In considering how to deliver such a platform, I am reminded of an old saying I used to have, which is that you can't hang an anvil on a christmas tree. In essence, this means that you must build a foundation that is strong enough to handle the eventual anvils that the marketplace will insist you hang on your product. Now to be clear, your platform will never be strong enough to handle all of the things the market will ultimately demand of you. You will always be in a position of shoring up your core infrastructure to handle the unanticipated twists and turns of the marketplace. But the better your core infrastructure is, the better off you are.

By way of example, I consider Amazon vs eBay to be the prototypical case study. Amazon understands that the key to their company is having a platform that they can hang anything on, and that is exactly what they have built with Amazon Web Services and other internal, highly leveraged technologies like Dynamo. Their platform will be key in ways that they can predicted and in ways that they can't.

As far as I can tell, eBay has no such flexible technology platform, and so when the market complains about their product, they are flat footed. They can't quickly respond to the product demands of their customers. Of course I am not familiar with eBay's internal development, but the fact that they are so slow to respond to the demands of the market suggests strongly that they do not have a flexible system that allows them to iterate and make rapid adjustments based on feedback -- otherwise they would have done it. To me this will bad for eBay's long-term health as it attempts to compete with Amazon.

So how might one apply this insight to one's own business?

When you are thinking about building a product or service, at some point you should consider how to build your internal process in such a way that it answers a broader question than the specific immediate product mission you are trying to tackle. I believe the best way to handle this is two internal development teams. This should break roughly down to the platform team and the product team.

Ultimately, in a platform/product split, the platform team's customer is the product team. But the platform team works on the foundation, based on the broad directives of corporate leadership. The platform developers are focused on performance, and some broader mission that should be set by company leadership. The needs of the product team obviously must drive the work of the platform team, but by decoupling these layers of development, you actually increase the ability of the company to respond rapidly because, when done properly, the platform team is building things that will satisfy current and future needs of the product team, but in more leverageable ways than the urgent product team would have done it.

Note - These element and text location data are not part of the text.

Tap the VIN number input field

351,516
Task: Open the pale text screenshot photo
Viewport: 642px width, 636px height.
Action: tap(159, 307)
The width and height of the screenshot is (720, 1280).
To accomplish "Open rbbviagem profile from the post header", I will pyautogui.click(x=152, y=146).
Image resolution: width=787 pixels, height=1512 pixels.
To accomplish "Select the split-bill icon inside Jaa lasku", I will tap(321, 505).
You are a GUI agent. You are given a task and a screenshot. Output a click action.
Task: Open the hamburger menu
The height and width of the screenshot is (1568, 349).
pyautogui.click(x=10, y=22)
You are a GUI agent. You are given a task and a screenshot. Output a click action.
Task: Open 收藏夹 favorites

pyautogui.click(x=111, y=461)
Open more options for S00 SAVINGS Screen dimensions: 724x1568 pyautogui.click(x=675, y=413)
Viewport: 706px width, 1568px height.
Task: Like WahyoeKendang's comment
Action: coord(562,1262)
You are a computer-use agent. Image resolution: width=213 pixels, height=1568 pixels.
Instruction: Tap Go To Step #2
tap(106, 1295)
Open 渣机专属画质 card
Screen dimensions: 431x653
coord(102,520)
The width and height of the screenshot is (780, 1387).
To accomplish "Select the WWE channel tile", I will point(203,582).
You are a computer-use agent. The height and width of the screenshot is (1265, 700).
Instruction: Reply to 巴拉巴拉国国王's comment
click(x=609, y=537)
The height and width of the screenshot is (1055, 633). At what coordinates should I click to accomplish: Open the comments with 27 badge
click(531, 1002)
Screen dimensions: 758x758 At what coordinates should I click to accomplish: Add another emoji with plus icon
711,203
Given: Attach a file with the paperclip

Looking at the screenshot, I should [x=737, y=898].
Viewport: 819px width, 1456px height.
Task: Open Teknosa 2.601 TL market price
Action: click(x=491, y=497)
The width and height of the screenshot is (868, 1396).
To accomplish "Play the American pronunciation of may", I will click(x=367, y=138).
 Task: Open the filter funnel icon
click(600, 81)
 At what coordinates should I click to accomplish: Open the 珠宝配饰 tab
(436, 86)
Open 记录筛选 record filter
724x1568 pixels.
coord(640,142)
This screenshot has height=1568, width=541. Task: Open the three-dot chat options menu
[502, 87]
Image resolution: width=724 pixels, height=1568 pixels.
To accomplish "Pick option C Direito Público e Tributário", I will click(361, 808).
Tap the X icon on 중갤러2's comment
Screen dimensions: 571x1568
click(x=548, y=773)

This strategy is a bit like Seven Habits of Highly Effective People applied to an organization. In Seven Habits, Steve Covey talks about four quadrants in a two by two grid with urgent and not-urgent on one axis and important and not important on the other axis. Without the separation of platform vs product, you are always working on urgent and important. The platform/product split allows for a focus on what is important but not urgent, which is the quadrant you are likely to gain most business value from.

In any case there is no magic in this. A misguided platform effort still leaves a company unable to respond to the demands of the marketplace. But properly determining how to split the tasks of platform vs product and therefore urgent vs important can be incredibly valuable towards building an organization that can iterate rapidly. Rapid iteration is ultimately critical to being perceived by customers as responsive and by the marketplace as superior, and a strong platform can be key in achieving that iterative velocity.